The other report claims that Iran is going to the able to threaten Europe with long-range rockets and ballistic missiles.
There has been much discussion in recent weeks about North Korea and Iran sharing information and expertise regarding their ballistic missile and nuclear programs, but there are also now concerns about Iran assisting Syria with its chemical warfare program.
Senator Marco Rubio recently said that he is extremely concerned about reports that Russia and Iran played a very large role in developing Syrian President Bashar Assad’s chemical weapons program. He said that Congress and the Trump administration must make sure that Assad is held accountable for what can only be considered a war crime and the enablers of this should face very harsh sanctions.

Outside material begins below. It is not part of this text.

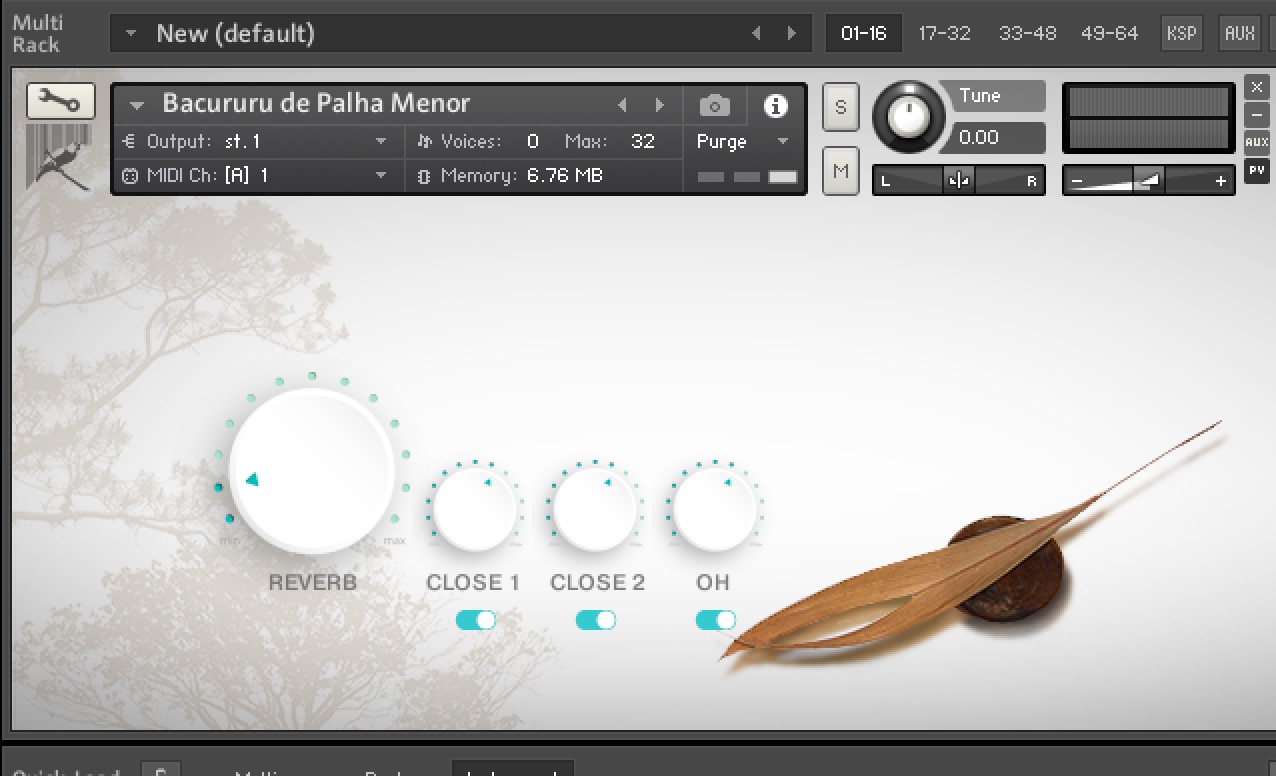Select previous multi rack preset arrow
Viewport: 1276px width, 776px height.
756,33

President Trump has a deadline of 15th October to inform Congress of his decision about decertifying or recertifying Iran’s compliance with the nuclear deal. He has recertified Iran’s compliance, albeit reluctantly, on two previous occasions. However, it is thought that he will decertify Iran this time with the argument that the deal does not serve the national security interests of the United States.
Congress will have 60 days to decide about re-imposing sanctions that crippled Iran’s economy before they were lifted when the nuclear agreement was implemented. It is expected that Trump will encourage Congress not to re-impose these sanctions because it will give him a chance to address all those issues that were ignored in the nuclear deal.